The book, the most complete copy seen at auction this century, is one of only 12 first edition copies still in existence and the last to remain in private hands. It is one of five books printed by William Caxton, England's earliest typographer, to go under the hammer at Christie's on 8 July.
Eight rare books, estimated at more than pounds 1.25m, will be auctioned. They form part of the chattels settlement of Olive, Countess Fitzwilliam, formerly at Wentworth Woodhouse. As well as The Canterbury Tales, considered to be the greatest work of Middle English literature, the sale includes a copy of The Recuyell of the Historyes of Troye, the first book to be printed in the English language, with an estimated value of pounds 300,000.

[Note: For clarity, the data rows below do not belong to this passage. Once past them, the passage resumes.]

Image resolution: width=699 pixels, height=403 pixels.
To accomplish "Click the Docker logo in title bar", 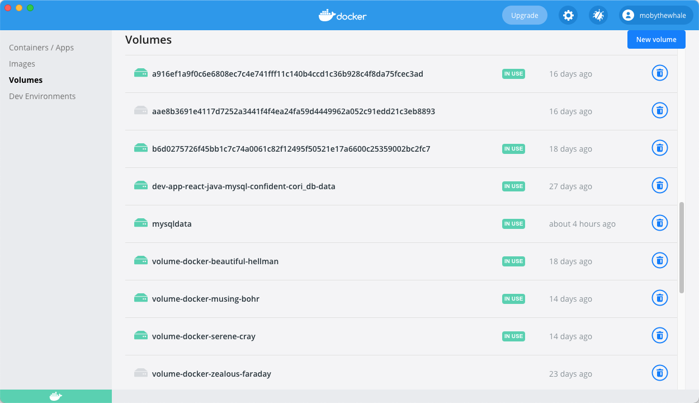I will (342, 16).
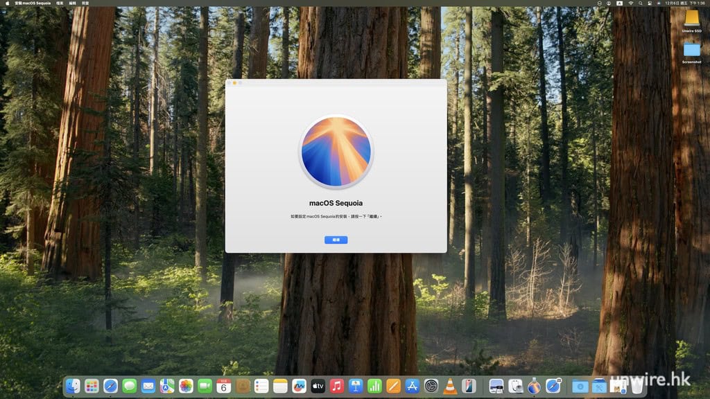Viewport: 710px width, 399px height.
Task: Open the 檔案 (File) menu
Action: point(60,3)
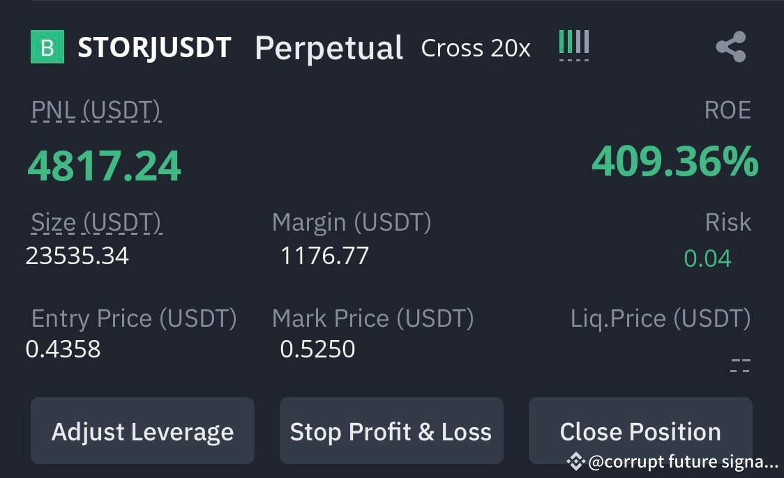Click the @corrupt future signal watermark
784x478 pixels.
(672, 461)
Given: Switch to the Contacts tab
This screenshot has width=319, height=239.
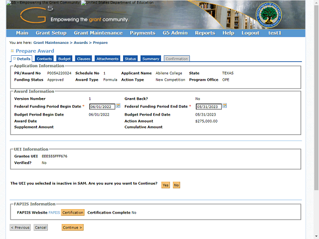Looking at the screenshot, I should pos(44,59).
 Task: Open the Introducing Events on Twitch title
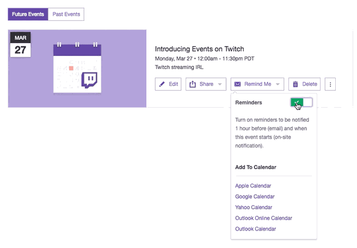point(199,49)
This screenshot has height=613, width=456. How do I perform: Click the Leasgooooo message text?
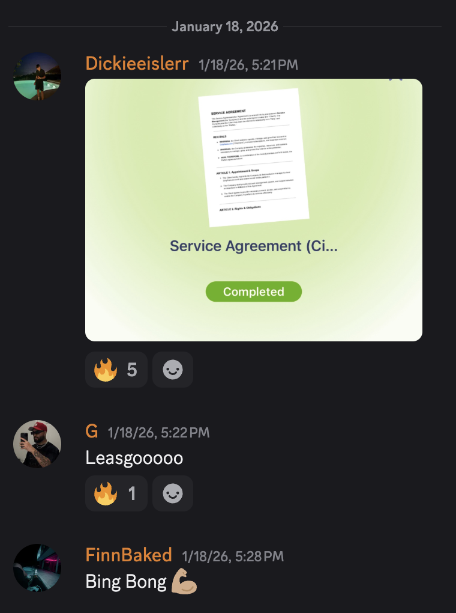click(134, 458)
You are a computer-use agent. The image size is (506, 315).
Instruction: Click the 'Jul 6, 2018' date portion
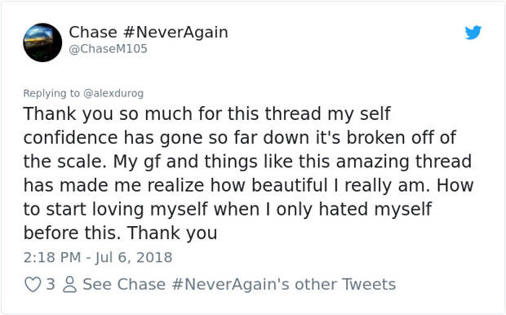click(x=134, y=258)
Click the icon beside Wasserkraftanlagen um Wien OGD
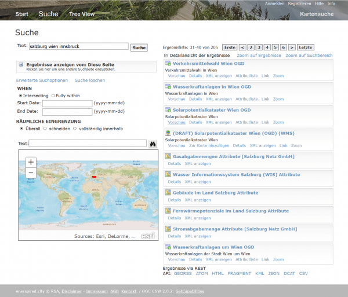The height and width of the screenshot is (297, 348). pyautogui.click(x=168, y=247)
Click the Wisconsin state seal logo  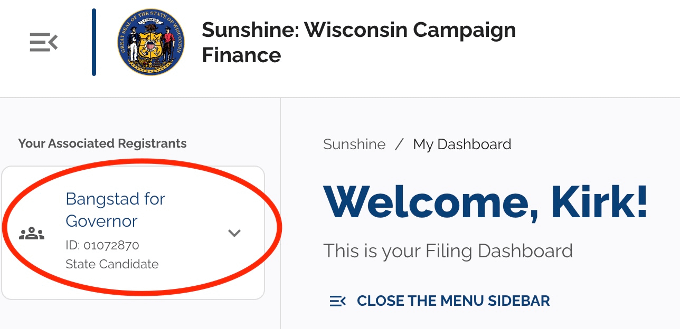152,42
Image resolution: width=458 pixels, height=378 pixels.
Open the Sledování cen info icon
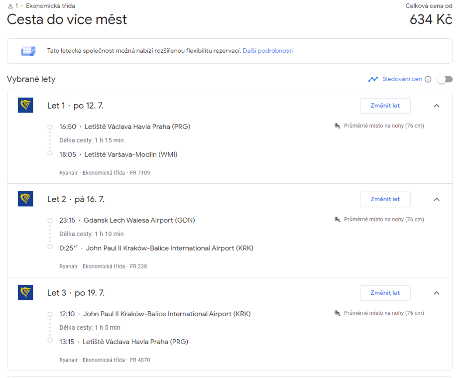click(x=428, y=79)
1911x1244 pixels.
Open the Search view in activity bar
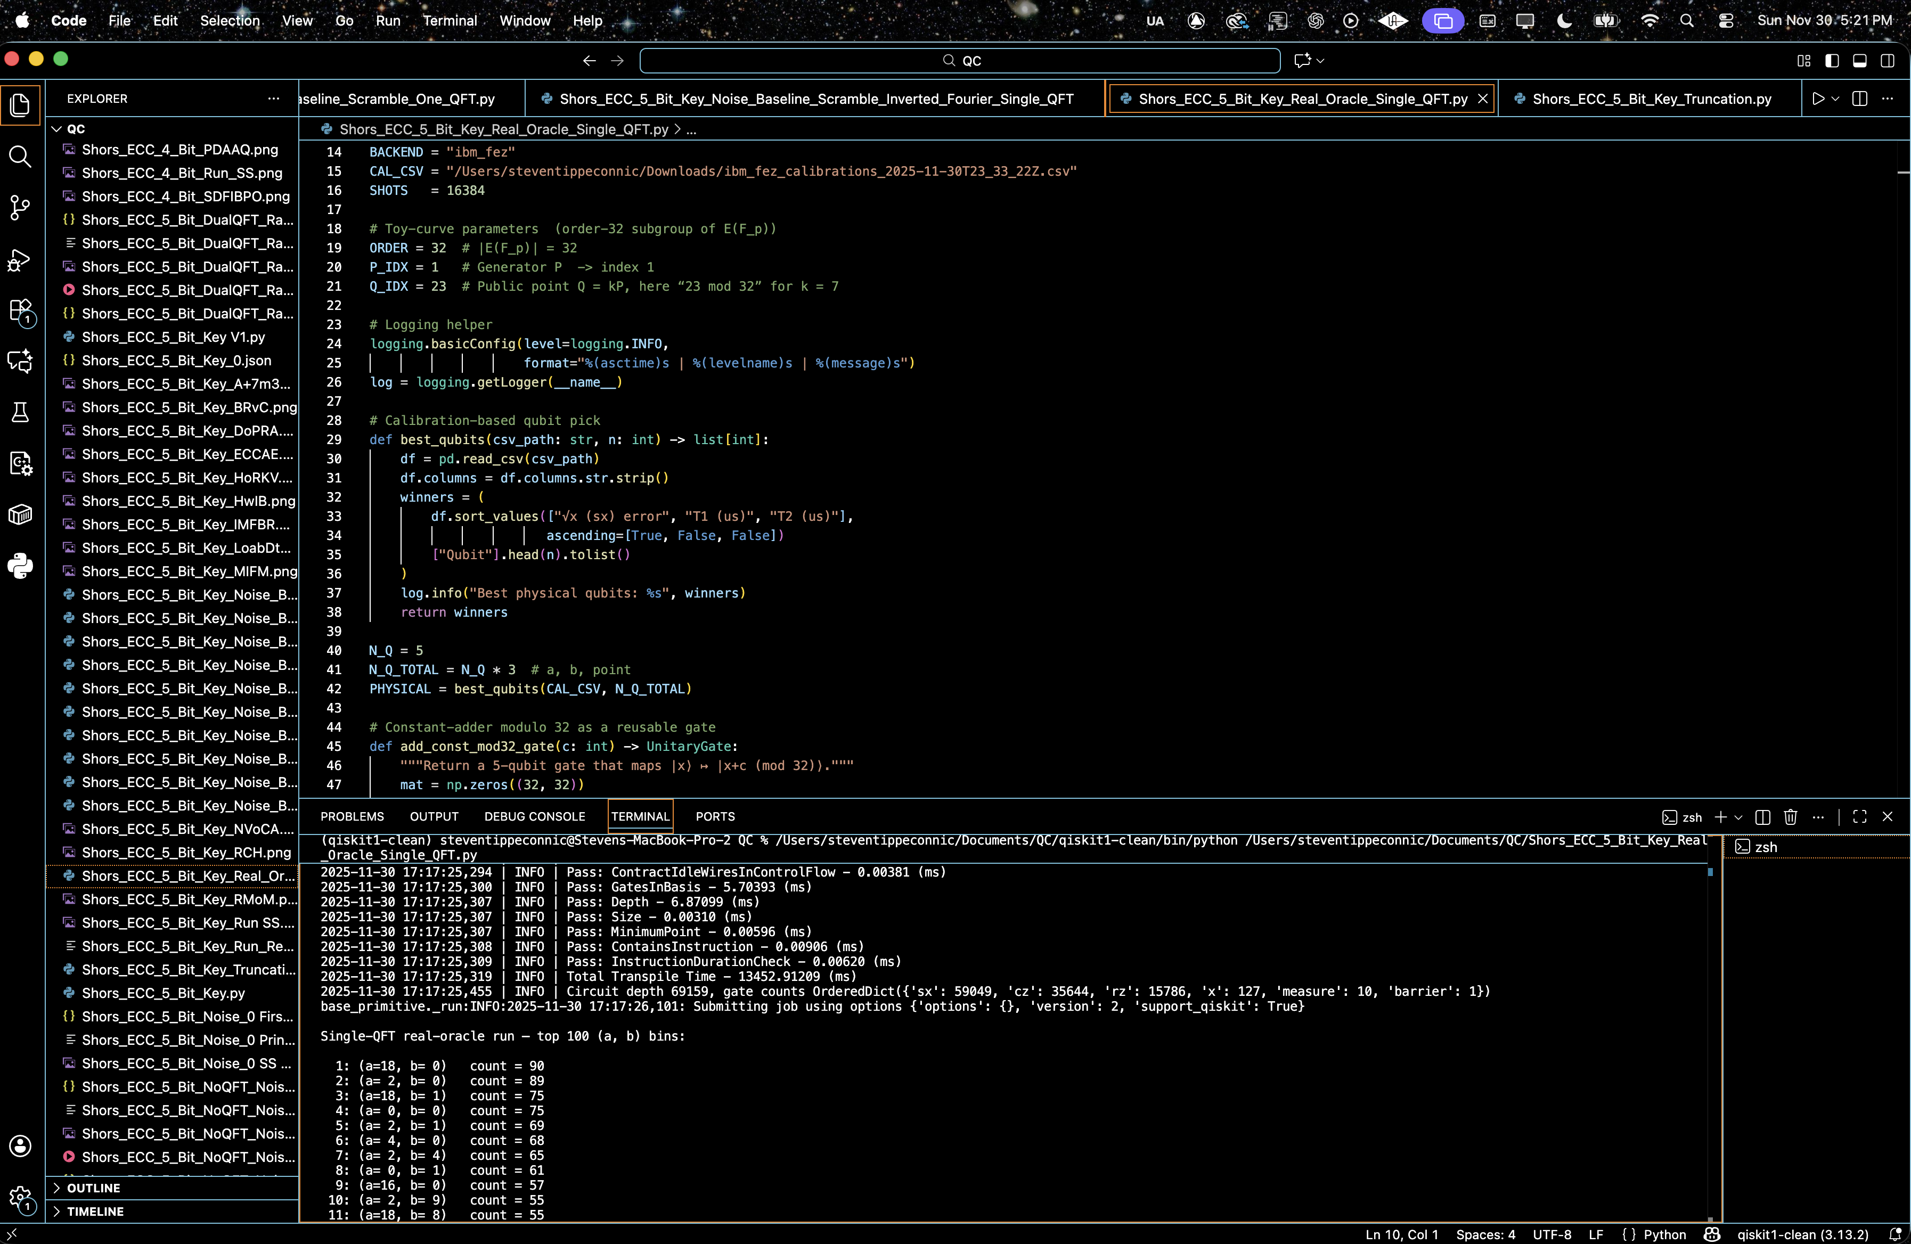20,157
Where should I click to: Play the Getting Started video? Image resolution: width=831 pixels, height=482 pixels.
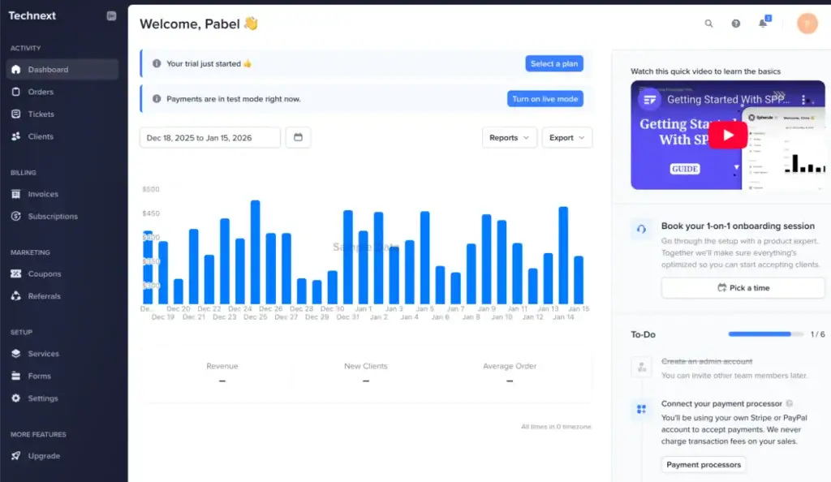(727, 135)
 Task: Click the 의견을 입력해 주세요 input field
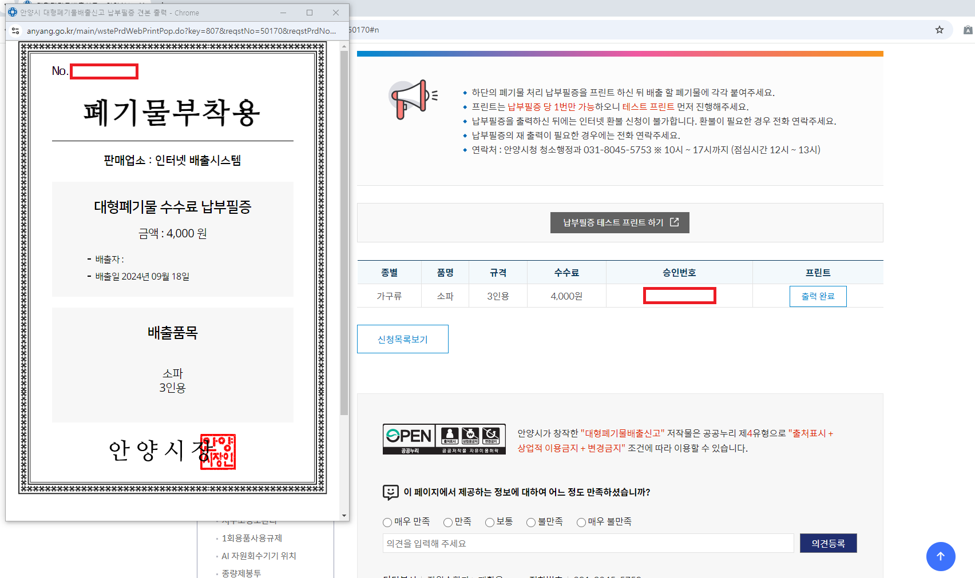588,543

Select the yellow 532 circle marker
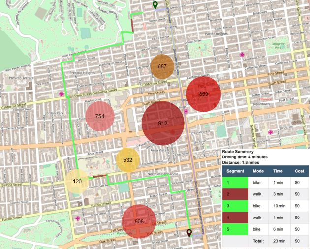(x=128, y=160)

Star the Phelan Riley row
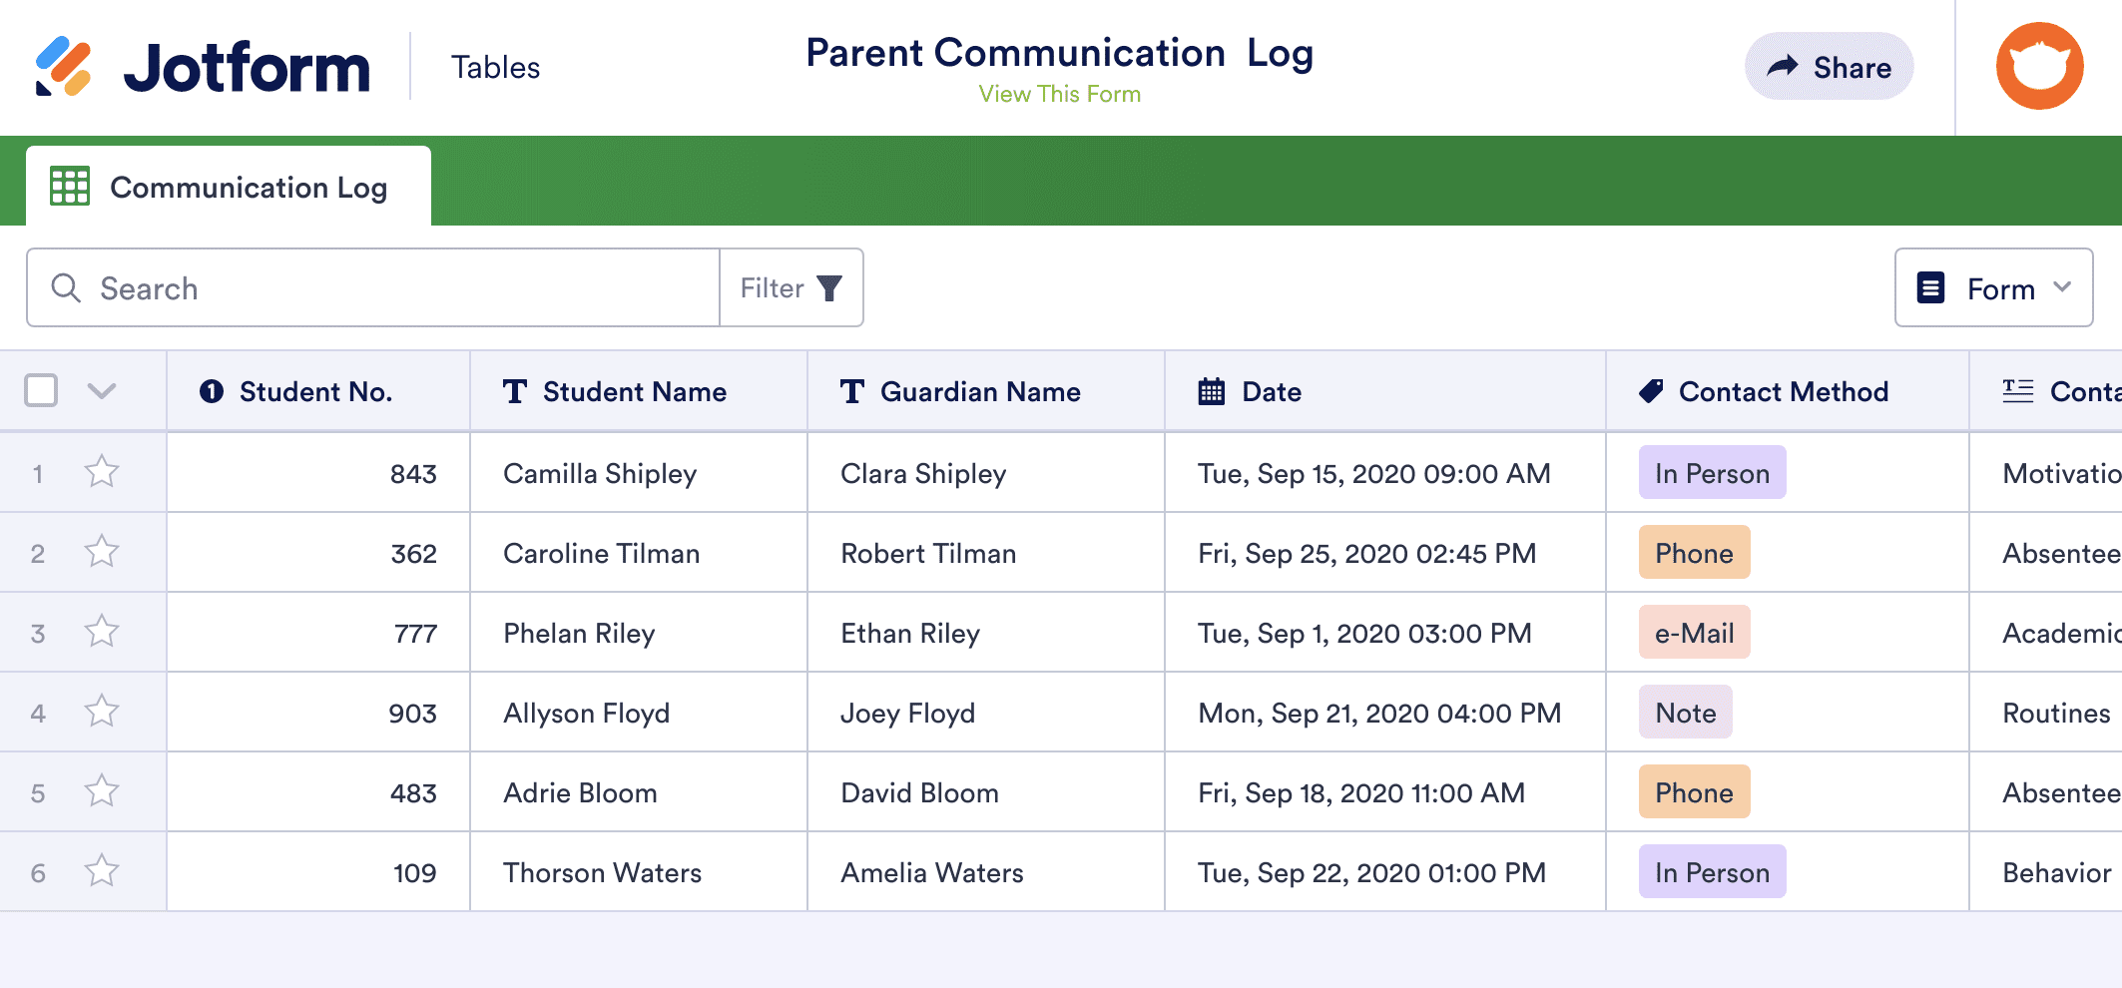(102, 632)
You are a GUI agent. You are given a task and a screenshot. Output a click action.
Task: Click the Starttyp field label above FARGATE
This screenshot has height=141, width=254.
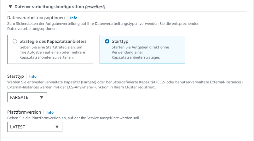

Caxton, Britain's first printer, translated the Recuyell from the original French, and it was his first production as a printer in Bruges in 1473. The first illustrated printed book in England, The Myrrour of the Worlde, translated and printed by Caxton in 1481, is also on sale, and is expected to realise more than pounds 120,000. A medieval compendium of geography, astronomy and other physical sciences, the book is the first scientific publication printed in England. Among its many illustrations are two woodcuts which constitute England's earliest printed maps.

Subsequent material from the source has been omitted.